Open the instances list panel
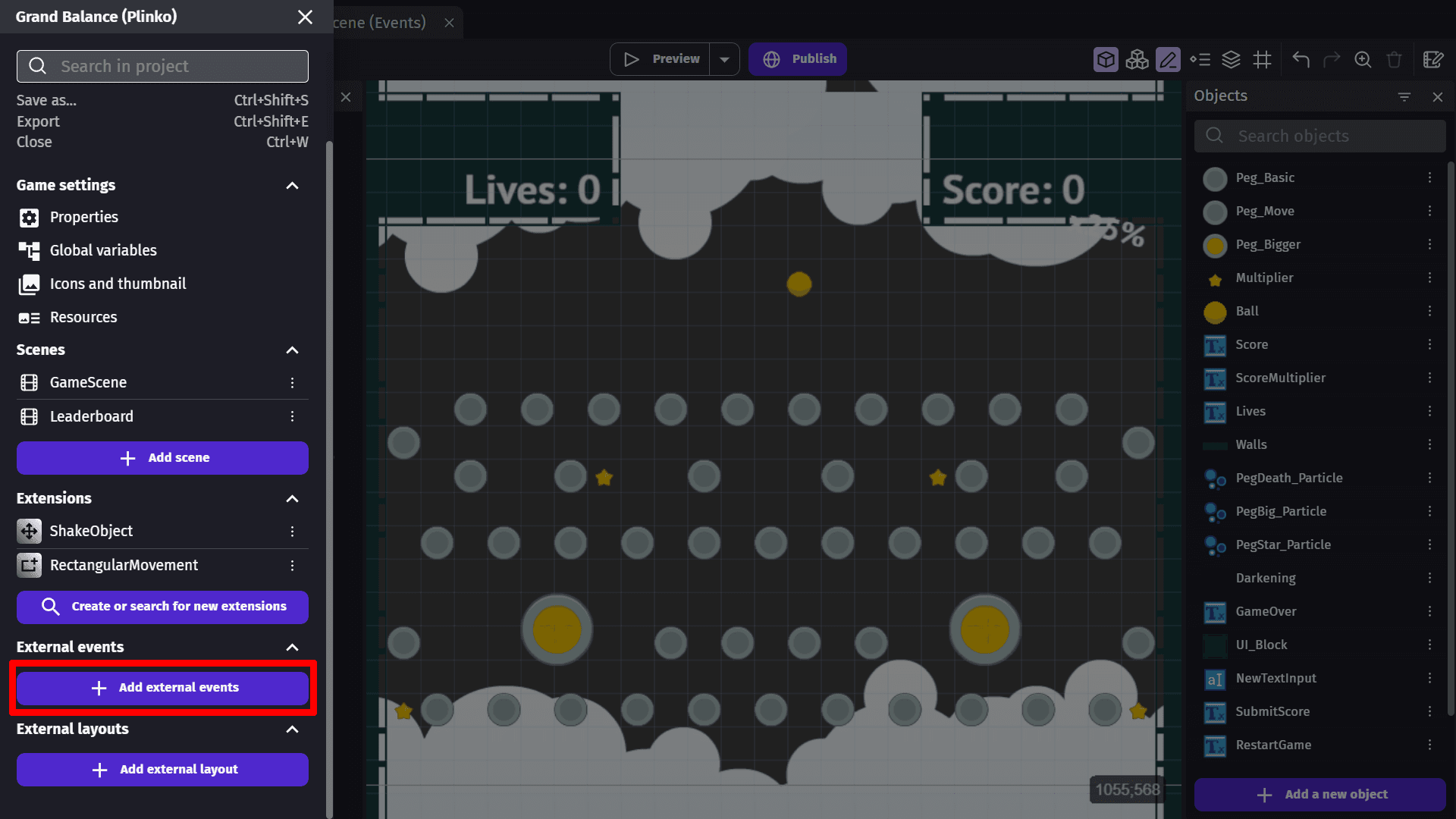1456x819 pixels. point(1200,59)
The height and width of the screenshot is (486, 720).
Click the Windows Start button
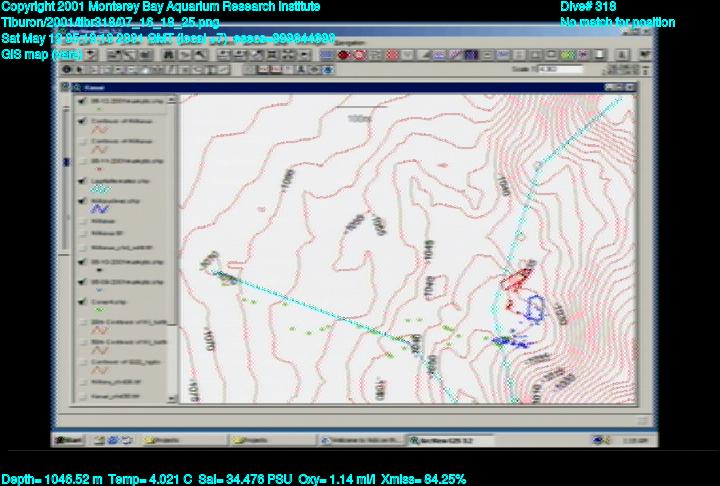[68, 439]
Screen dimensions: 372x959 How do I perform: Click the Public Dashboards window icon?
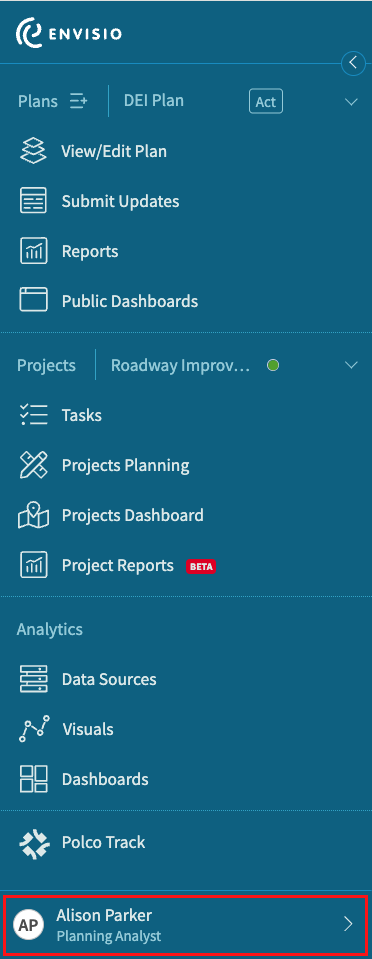click(x=34, y=301)
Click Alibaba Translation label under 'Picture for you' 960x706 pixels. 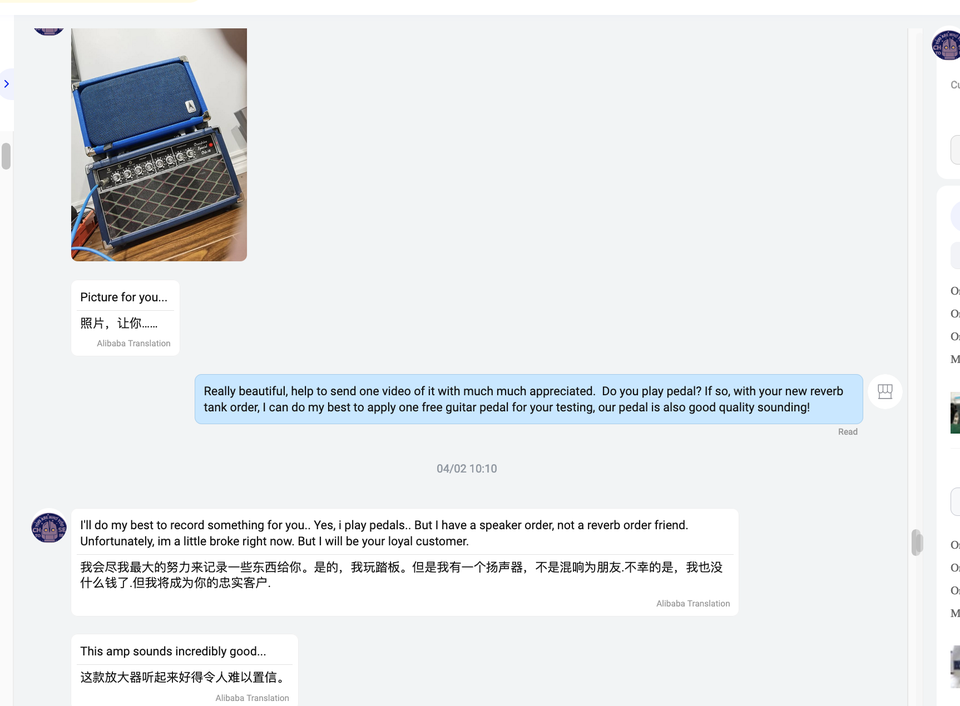[133, 344]
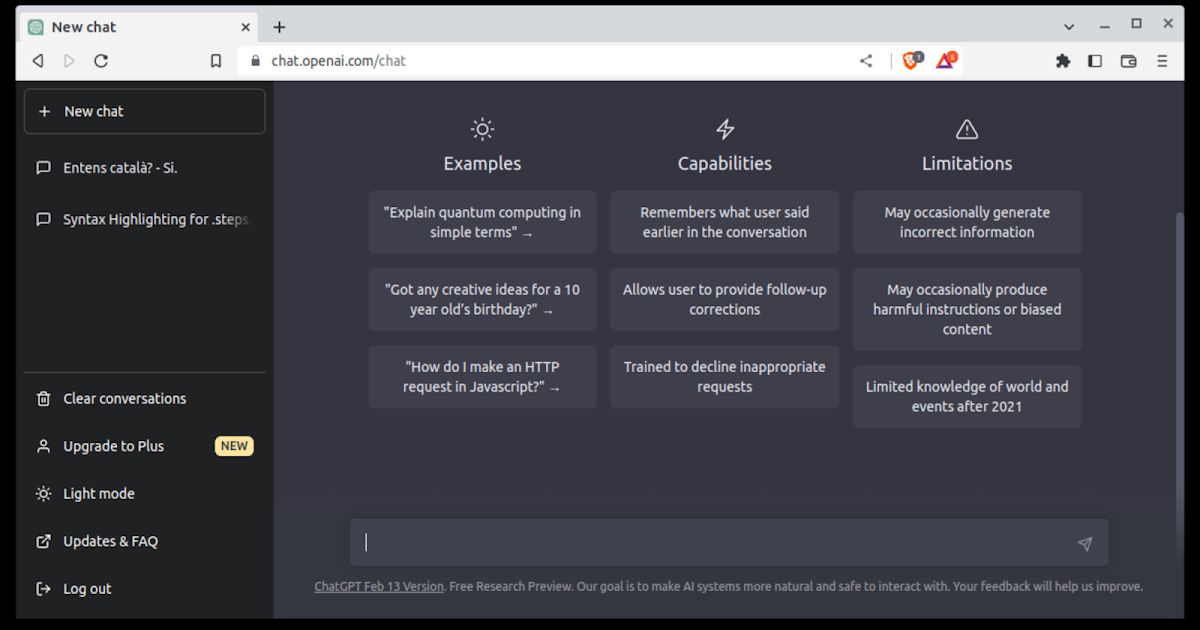Open the ChatGPT Feb 13 Version link
This screenshot has height=630, width=1200.
point(378,586)
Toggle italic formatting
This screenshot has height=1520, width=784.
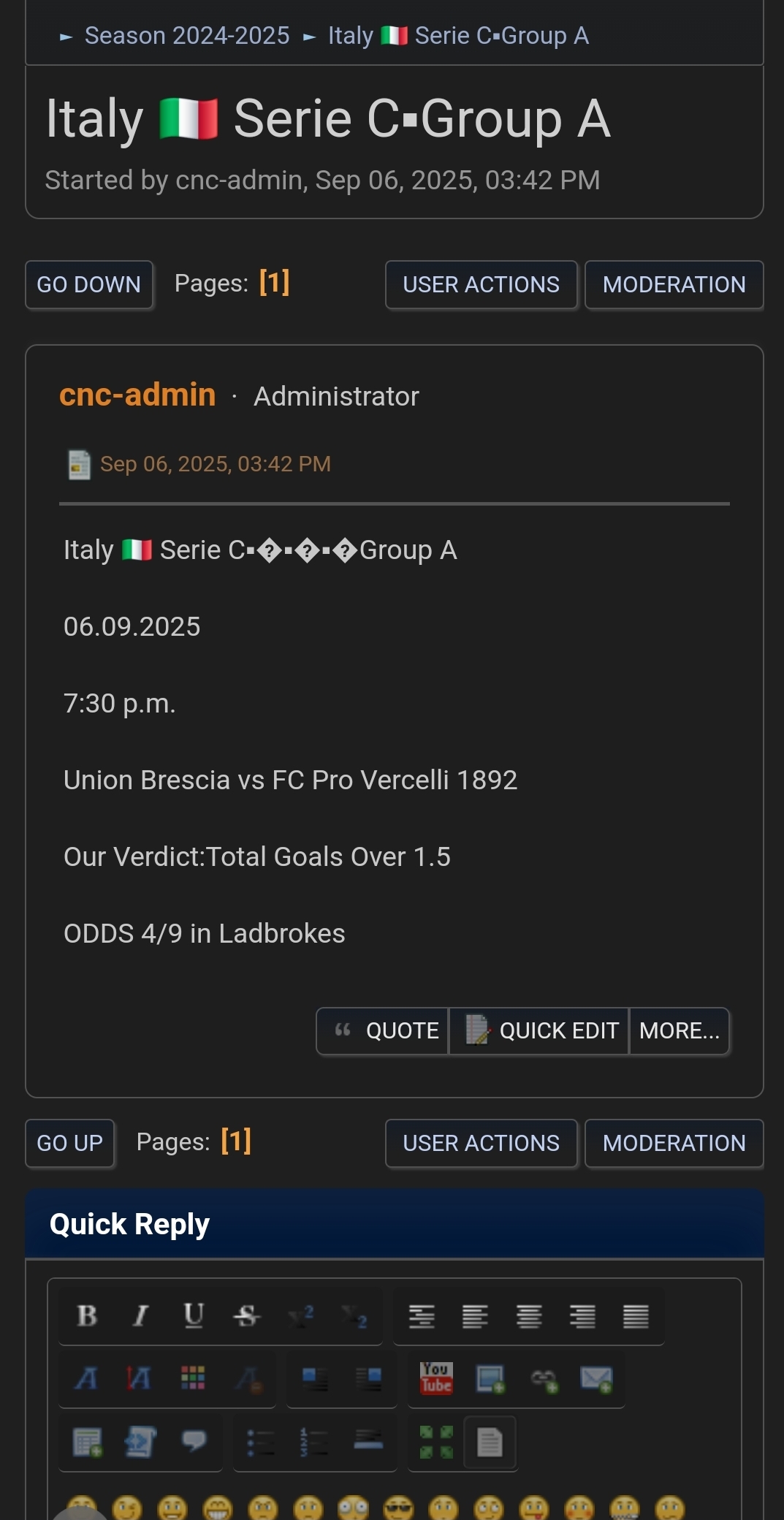click(x=140, y=1315)
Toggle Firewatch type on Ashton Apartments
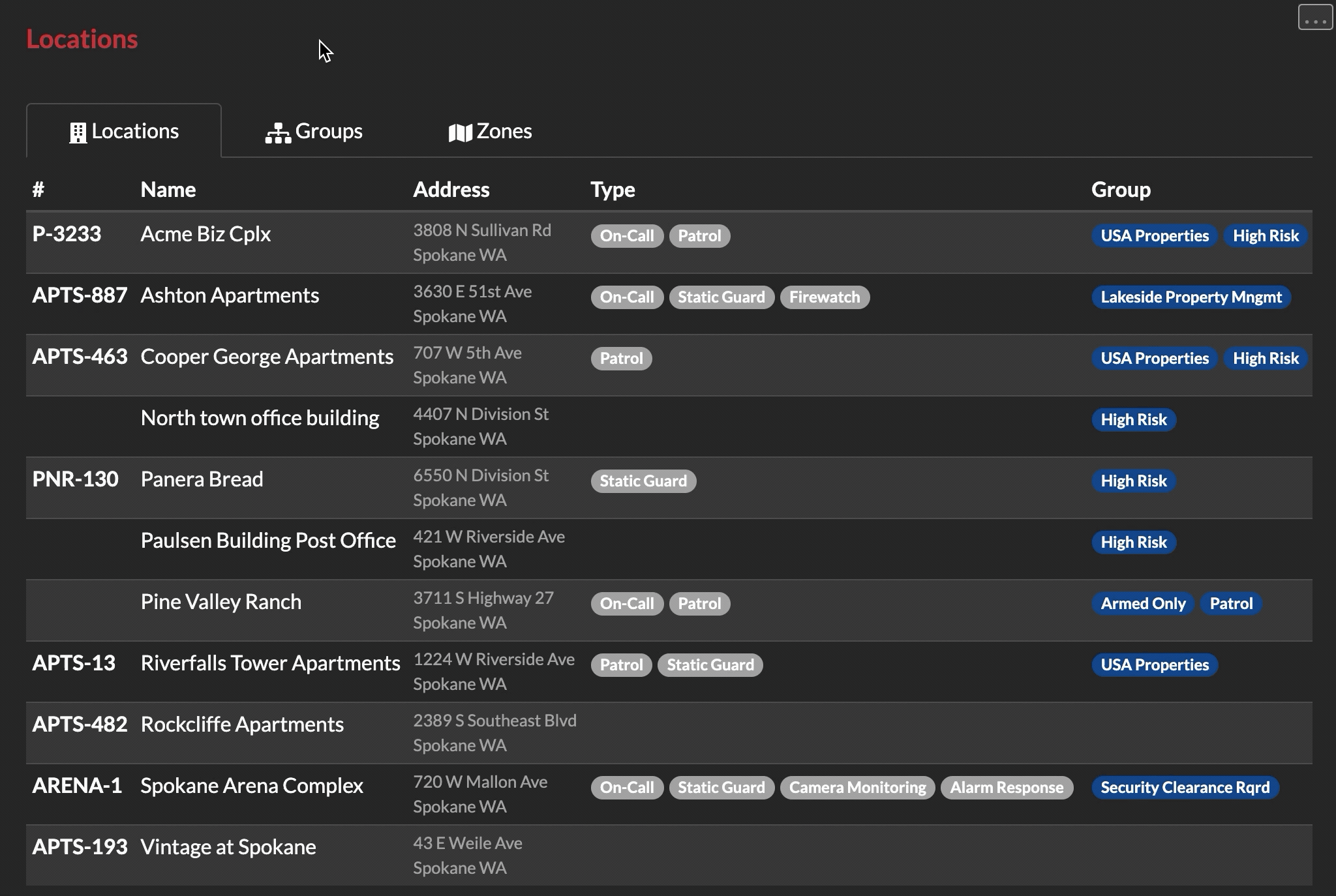1336x896 pixels. tap(824, 296)
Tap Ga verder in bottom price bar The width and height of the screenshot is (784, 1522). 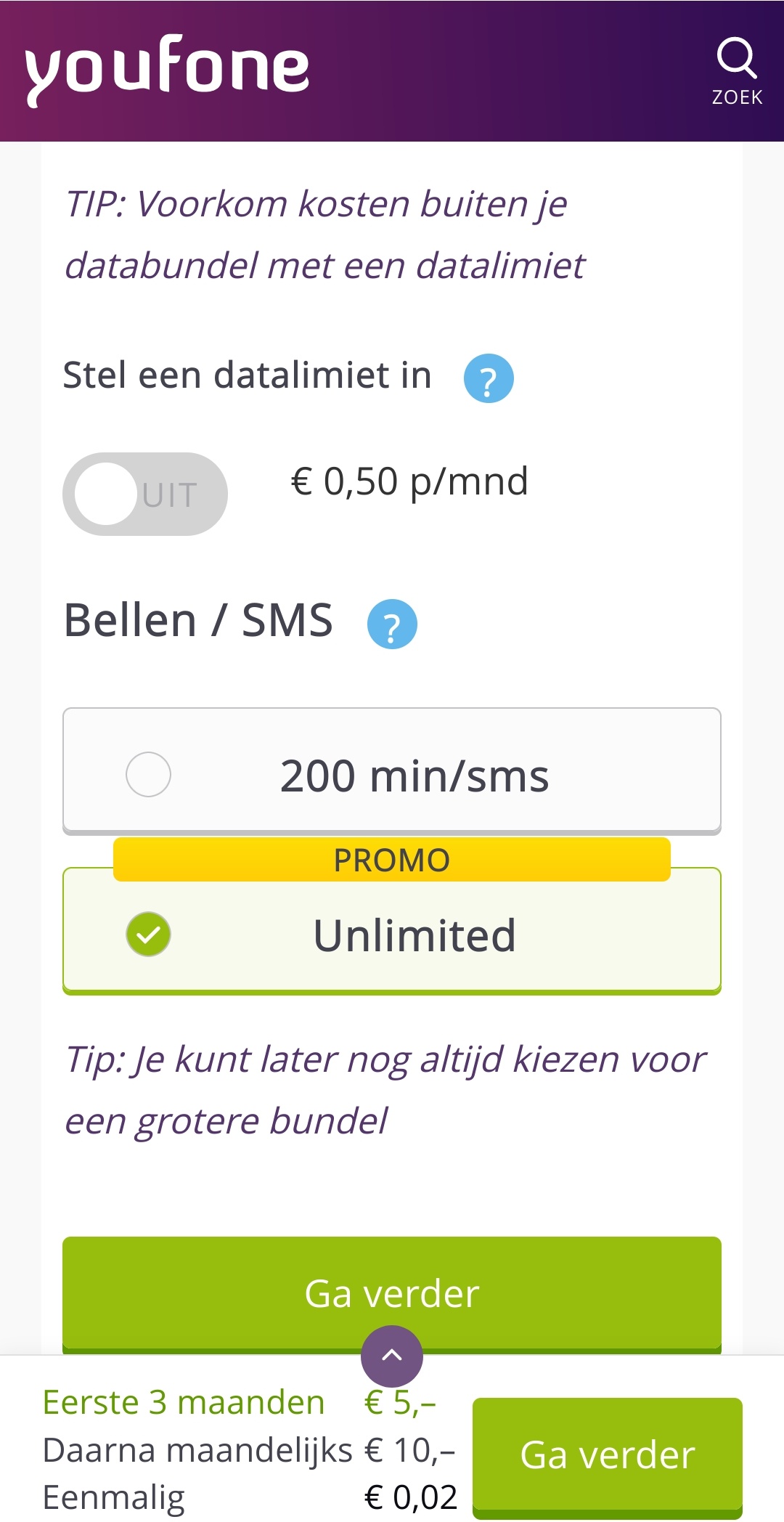tap(607, 1455)
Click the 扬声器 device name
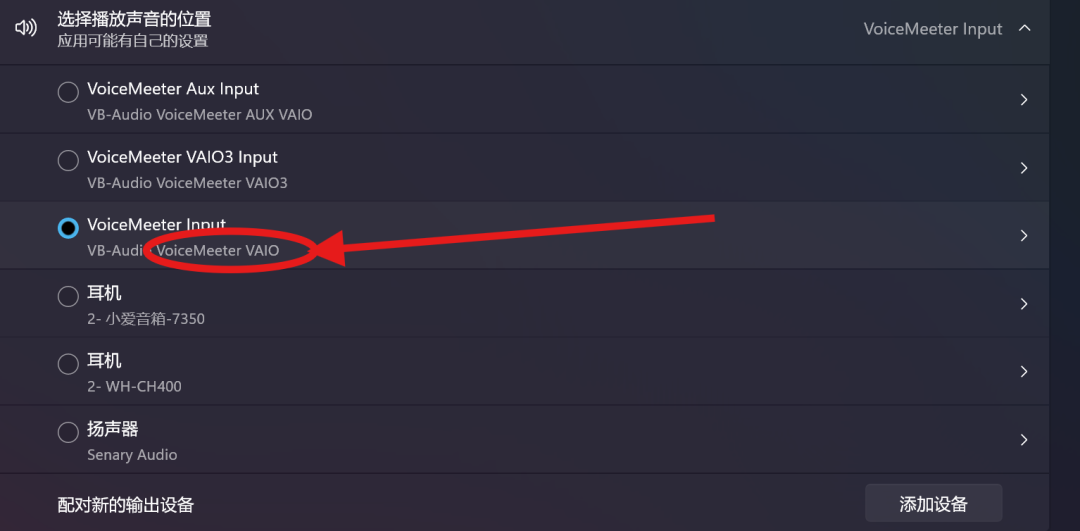 click(112, 429)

********

■ **PROMPT**
Reproduce everything from the first of the rows above down to the line containing "click(x=34, y=301)", with both ends included, and leave the pictures out.

■ **OUTPUT FOR THIS TASK**
Open the instances list panel
1456x819 pixels. point(1200,59)
The height and width of the screenshot is (486, 720).
Click the Windows Start button
[68, 439]
Screen dimensions: 372x959 How do I perform: Click the Public Dashboards window icon?
click(x=34, y=301)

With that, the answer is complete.